* **EXCERPTED PASSAGE**:
============================================================

Apple’s long-promised overhaul of Siri is slipping yet again, with the company preparing a slower, staggered rollout instead of a single splashy debut. According to a new report from Bloomberg’s Mark Gurman, features expected in the next iOS point release are being redistributed across subsequent updates, with some marquee capabilities now unlikely to land until the major iOS 27 cycle.
What Bloomberg reports about the Siri overhaul timeline
The updated assistant—pitched as a core pillar of Apple Intelligence—was initially anticipated to arrive broadly with an upcoming iOS 26.4 update. Gurman now reports Apple will ship pieces over time, deferring higher-risk functions to later releases. Internally, testing surfaced reliability snags that forced a rethink of timing, pushing certain features into a May update window and others into the fall’s next major OS.

The revamp is designed to make Siri feel closer to modern large-language-model chatbots, with more conversational responses, better on-screen awareness, and the ability to execute multi-step tasks inside apps. Notably, the cloud side of Siri is reportedly leaning on Google’s Gemini for some requests, reflecting Apple’s evolving strategy to blend its own models with best-in-class third-party systems where it benefits users.
Why the Siri overhaul rollout is slipping and delayed
Three pressure points stand out. First, Siri’s legacy stack and years of SiriKit intent cruft make it hard to guarantee predictable, safe actions in every app scenario. Turning natural language like “Send Friday’s deck to the team and book a 30-minute follow-up” into precise, reversible actions touches mail, files, calendar, contacts, and notifications—each with its own permission model and potential failure modes.

============================================================

* **INFORMATION SHOWN**:
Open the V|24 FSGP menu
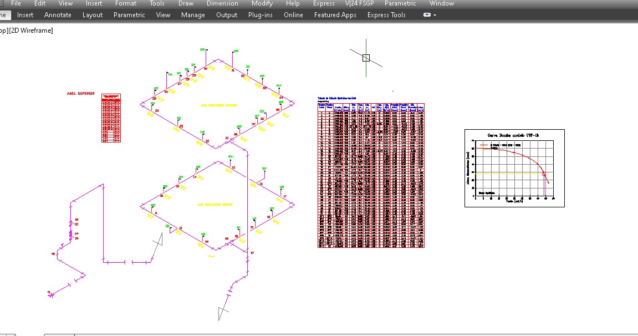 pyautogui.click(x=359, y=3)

============================================================

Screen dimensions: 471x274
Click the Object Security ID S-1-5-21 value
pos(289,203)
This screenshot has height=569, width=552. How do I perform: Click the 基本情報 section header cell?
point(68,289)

============================================================

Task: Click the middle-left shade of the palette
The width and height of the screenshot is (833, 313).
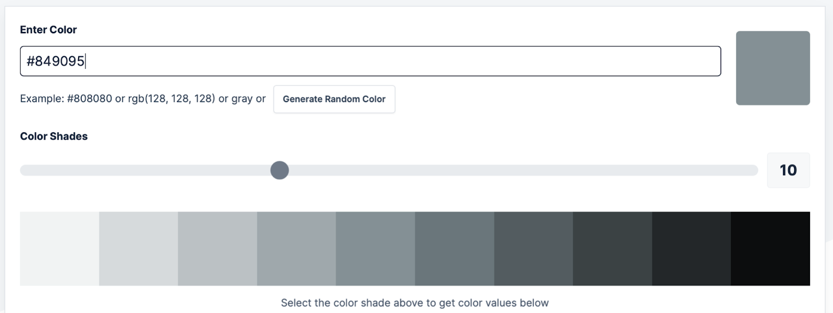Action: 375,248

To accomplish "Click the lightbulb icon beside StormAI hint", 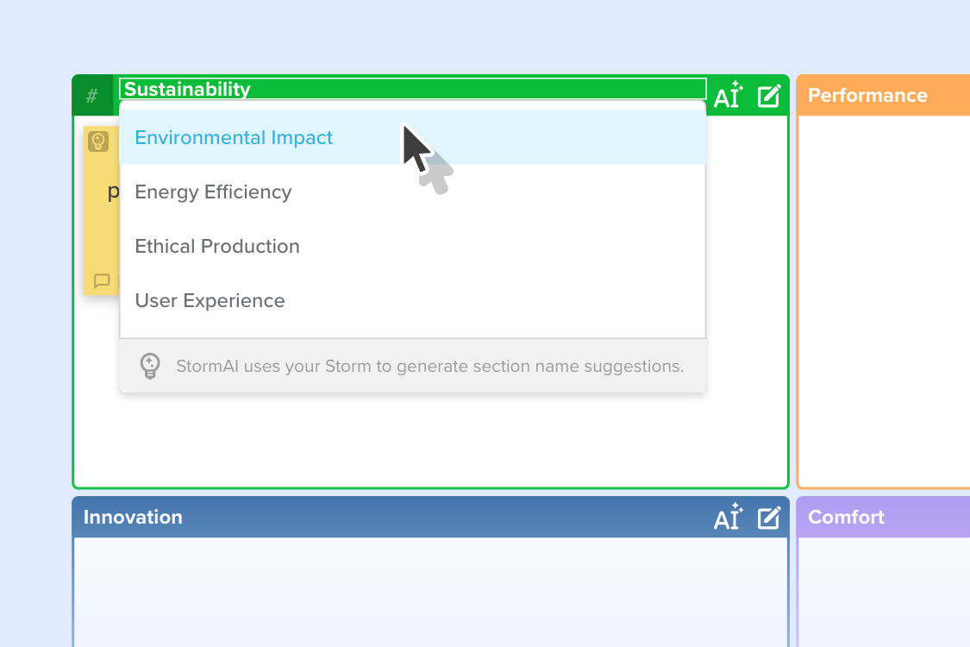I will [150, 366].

============================================================

* **REQUIRED ACTION**: Pick up the article on Apple's delayed Siri overhaul right after its last sentence and keep writing it.

* **ANSWER SECTION**:
Second, Apple’s two-tier architecture—running models on-device for speed and privacy, and escalating to the cloud for more complex queries—adds complexity. Private Cloud Compute, which Apple has said will be auditable and tightly sandboxed, must meet security and latency targets without degrading accuracy. Getting the handoff logic right, so a request stays local when possible and goes remote only when needed, is nontrivial.
Third, global scale raises the bar. Siri spans dozens of locales and accents, and new generative behaviors must work consistently across languages and right-to-left scripts. Add regulatory oversight—particularly in the EU under the Digital Markets Act—and Apple has to validate not just model performance, but also transparency, consent flows, and data minimization before flipping the switch widely.
What it means for users and developers during rollout
For users, expect a drip of new capabilities rather than an overnight transformation. Conversational improvements and on-screen awareness are the types of features likely to appear first, with deeper app control and multi-step automations following as Apple hardens reliability. Some experiences may arrive as “previews” with clear labels and opt-ins before they’re enabled by default.

For developers, the message is to double down on App Intents and the newer Shortcuts integrations. Apple has steadily moved toward a declarative model where apps describe their actions, entities, and parameters for assistants to invoke. The richer and more semantically precise those definitions are, the better Siri’s upgraded models can plan and execute tasks without guesswork. A staged rollout also gives third-party teams time to test edge cases and localize intent vocabularies.
The competitive clock is ticking as rivals advance
Apple’s caution is understandable, but the market won’t wait. Google is pushing Gemini deeper into Android and Workspace, Microsoft continues to expand Copilot across Windows and enterprise apps, and Amazon is reworking Alexa for richer, generative interactions. Meanwhile, standalone assistants like ChatGPT remain just a tap away on iPhone and Mac.
Scale magnifies the stakes. Apple disclosed more than 2 billion active devices in use, which means even small regressions or hallucinations can affect massive cohorts. That scale also means trust—on privacy, safety, and reliability—remains a differentiator. If Apple can marry its privacy posture with truly useful, low-latency assistant behavior, it can shift perception that Siri lags rivals. If it stumbles, users will keep routing complex tasks to third-party apps.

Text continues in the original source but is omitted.